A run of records
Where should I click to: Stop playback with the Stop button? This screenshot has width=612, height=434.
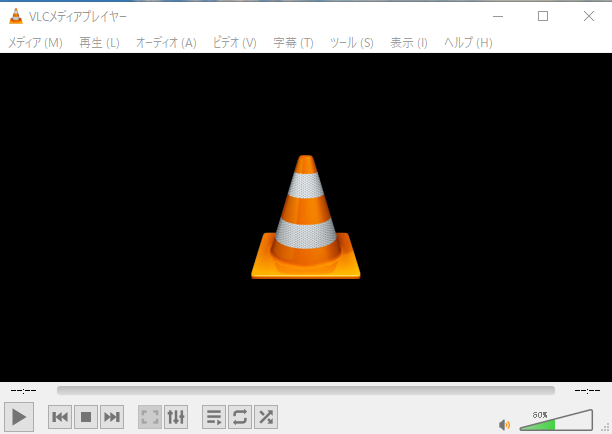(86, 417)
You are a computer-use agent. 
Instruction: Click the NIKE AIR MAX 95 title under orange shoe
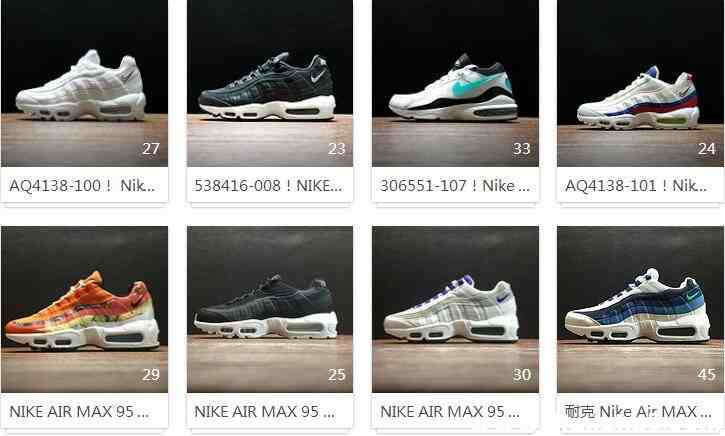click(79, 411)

...

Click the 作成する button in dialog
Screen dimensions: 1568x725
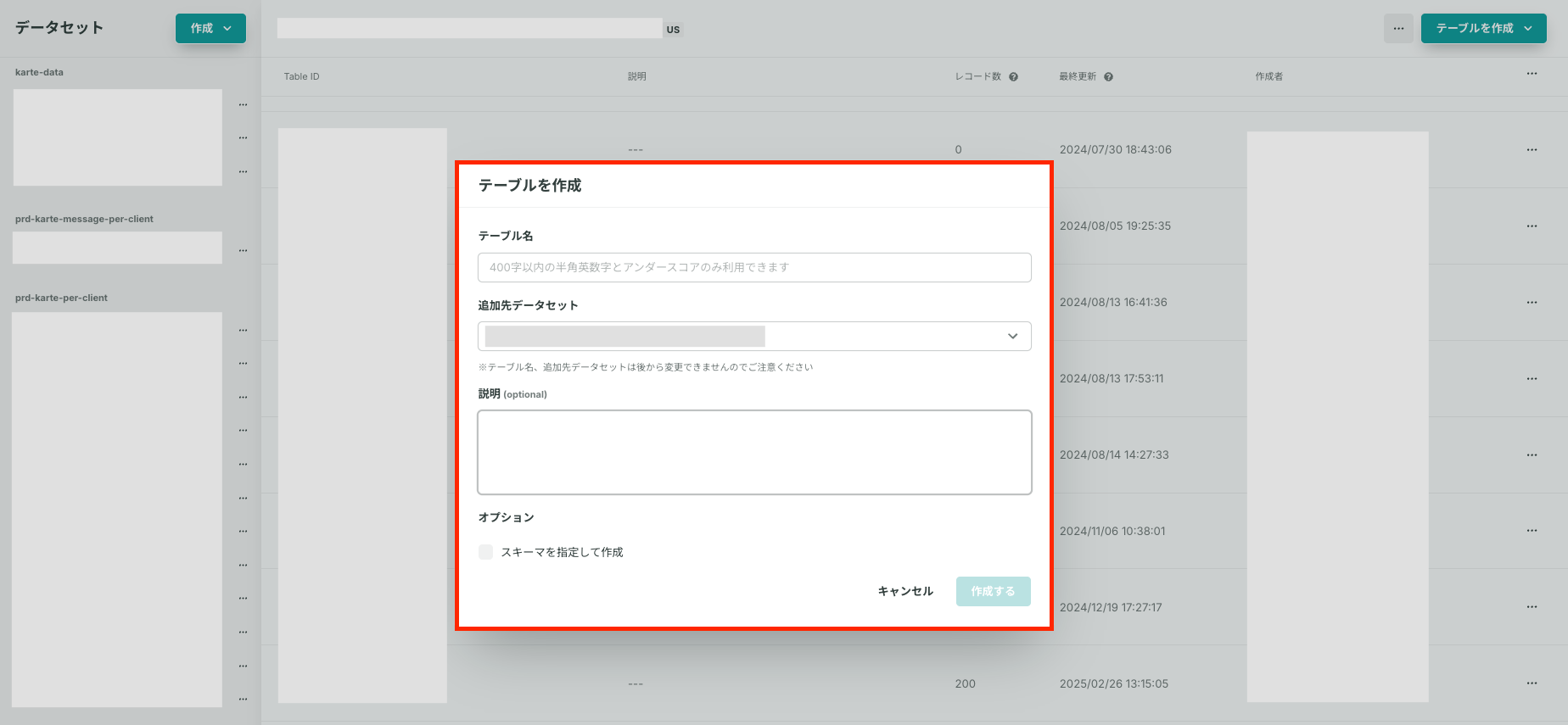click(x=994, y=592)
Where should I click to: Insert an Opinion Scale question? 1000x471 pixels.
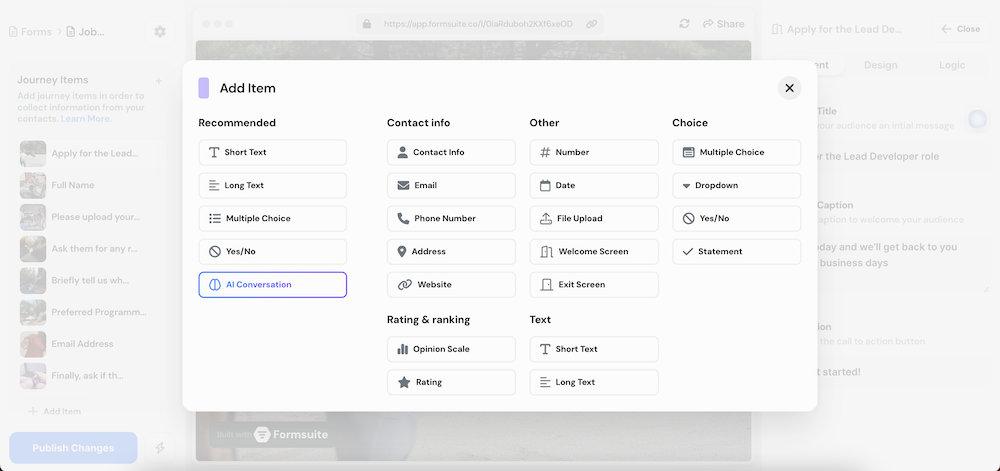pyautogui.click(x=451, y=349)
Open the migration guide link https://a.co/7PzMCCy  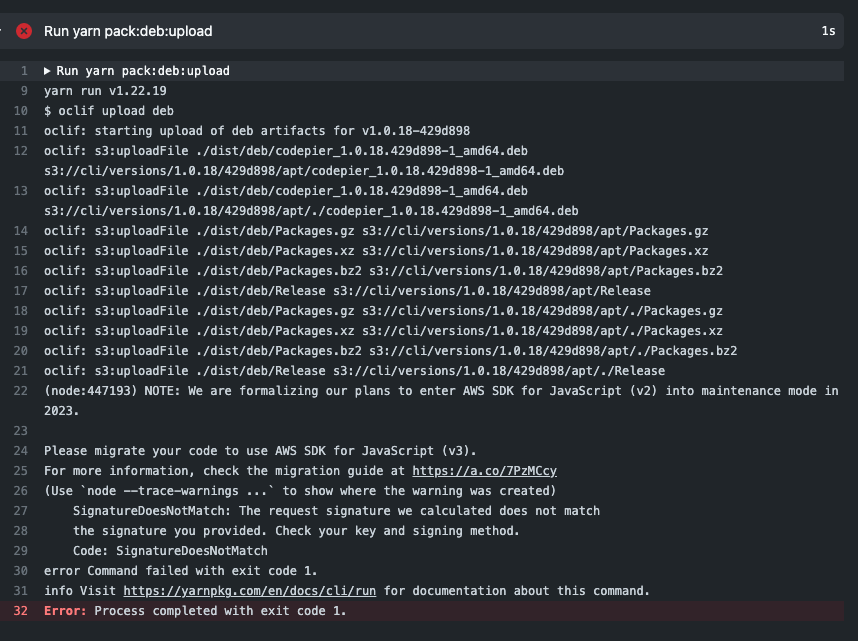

#### TASK TO CARRY OUT:
Render the records as a two-column CSV with the headers instruction and location, one row per record, putting each record's text and its answer in their own quoted fields with line breaks replaced by spaces and the pictures left out. Begin at the line that contains "Where should I click to: Stop" and stop after the line that contains "click(79, 411)".

#### RESPONSE:
instruction,location
"Where should I click to: Stop playback with the Stop button? This screenshot has width=612, height=434.","(86, 417)"
"You are a computer-use agent. Instruction: Click the NIKE AIR MAX 95 title under orange shoe","click(79, 411)"